* Stored items:
--------------------------------
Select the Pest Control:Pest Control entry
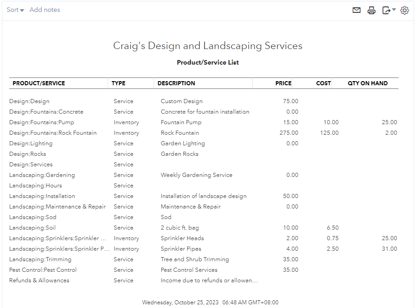Image resolution: width=416 pixels, height=308 pixels. (43, 270)
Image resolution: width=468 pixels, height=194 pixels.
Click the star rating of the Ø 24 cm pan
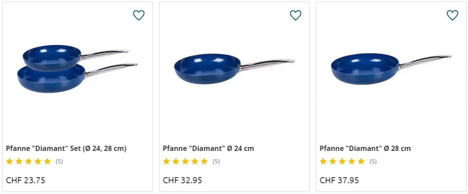(x=185, y=161)
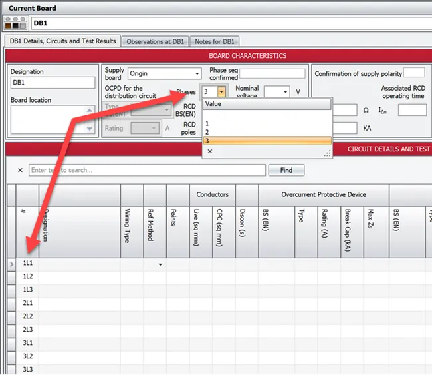432x375 pixels.
Task: Select the DB1 Details, Circuits and Test Results tab
Action: 62,41
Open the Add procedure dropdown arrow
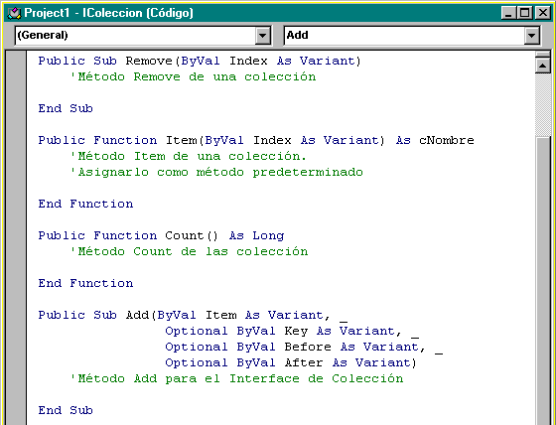The height and width of the screenshot is (425, 556). pos(531,36)
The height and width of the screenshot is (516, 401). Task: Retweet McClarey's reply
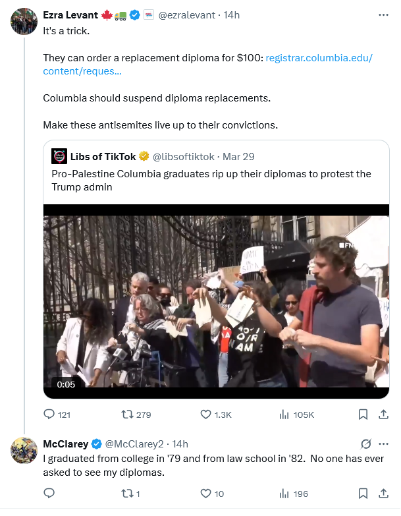(127, 493)
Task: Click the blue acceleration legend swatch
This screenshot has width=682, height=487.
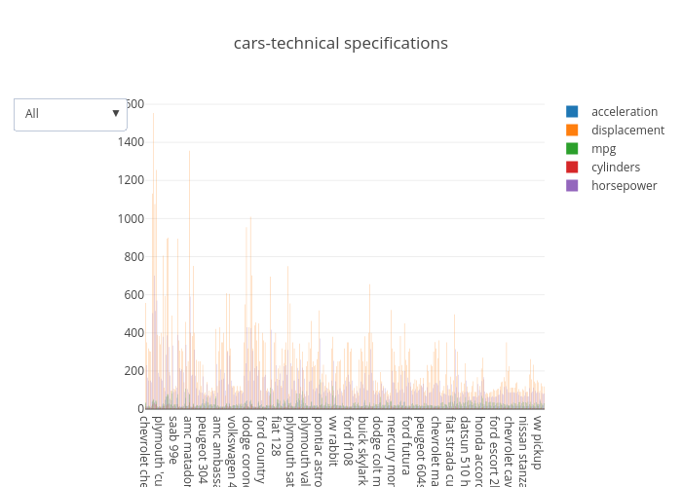Action: tap(572, 112)
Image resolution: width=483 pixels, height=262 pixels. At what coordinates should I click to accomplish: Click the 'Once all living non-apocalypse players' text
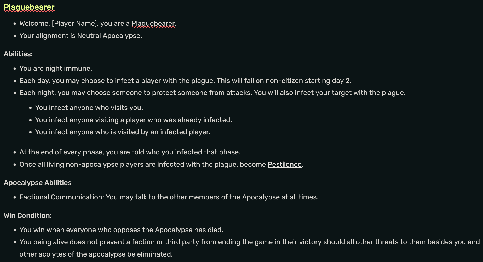click(142, 164)
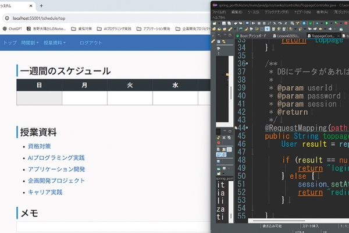Open the 資格対策 link in 授業資料 list

point(39,146)
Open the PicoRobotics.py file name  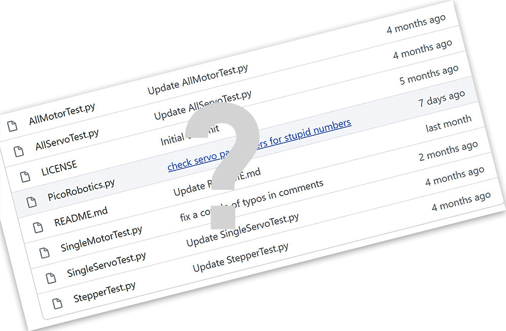click(81, 190)
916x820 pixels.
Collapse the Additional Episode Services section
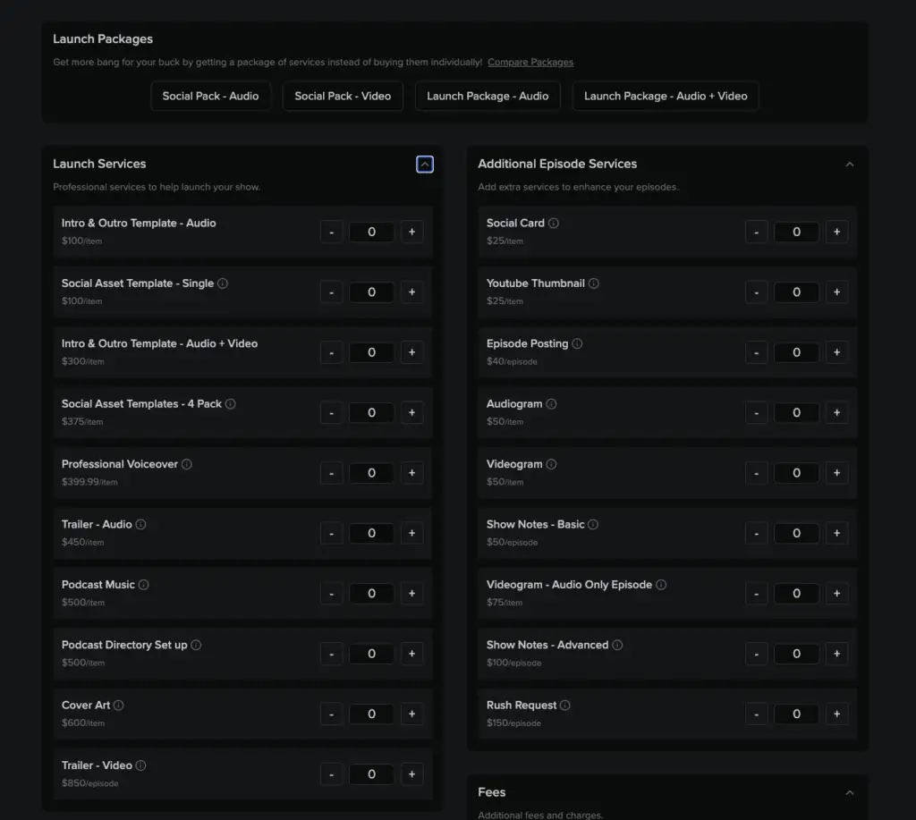click(850, 165)
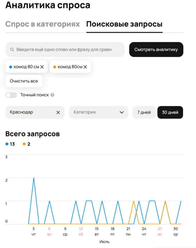Remove the 'комод 80см' orange query tag
This screenshot has height=248, width=196.
[x=85, y=67]
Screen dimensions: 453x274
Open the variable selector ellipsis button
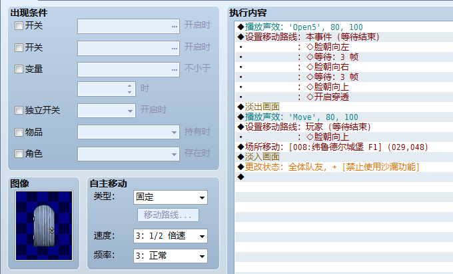[175, 69]
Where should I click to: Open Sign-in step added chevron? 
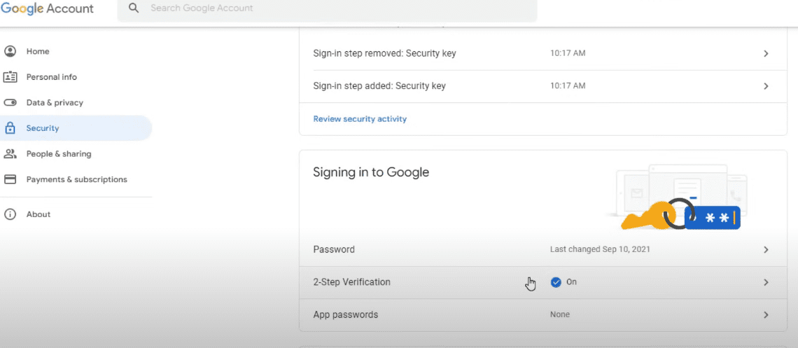[766, 86]
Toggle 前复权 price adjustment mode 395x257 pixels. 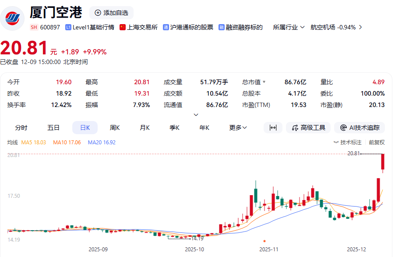[377, 143]
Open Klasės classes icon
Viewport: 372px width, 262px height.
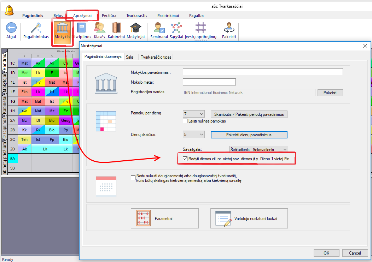pos(99,28)
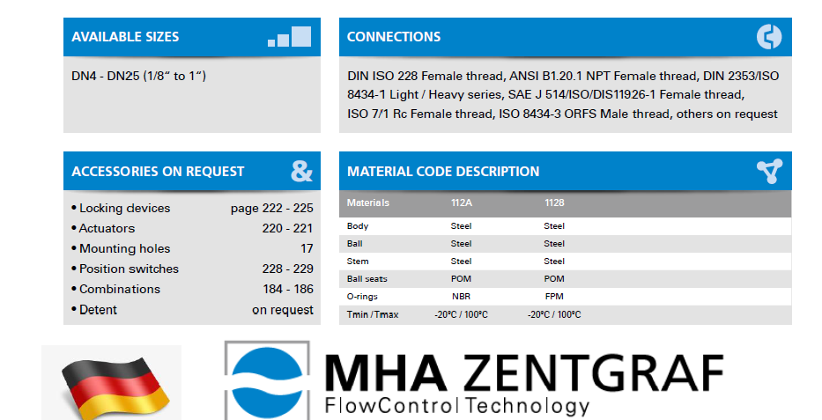This screenshot has width=822, height=420.
Task: Open the Locking devices accessory entry
Action: pyautogui.click(x=124, y=209)
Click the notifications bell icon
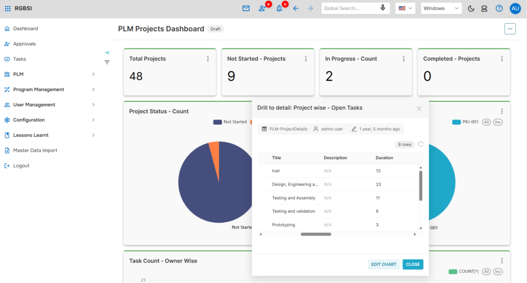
--------------------------------
Go through the records above line by line and say how many lines include "icon", giving only that number.

* Output: 2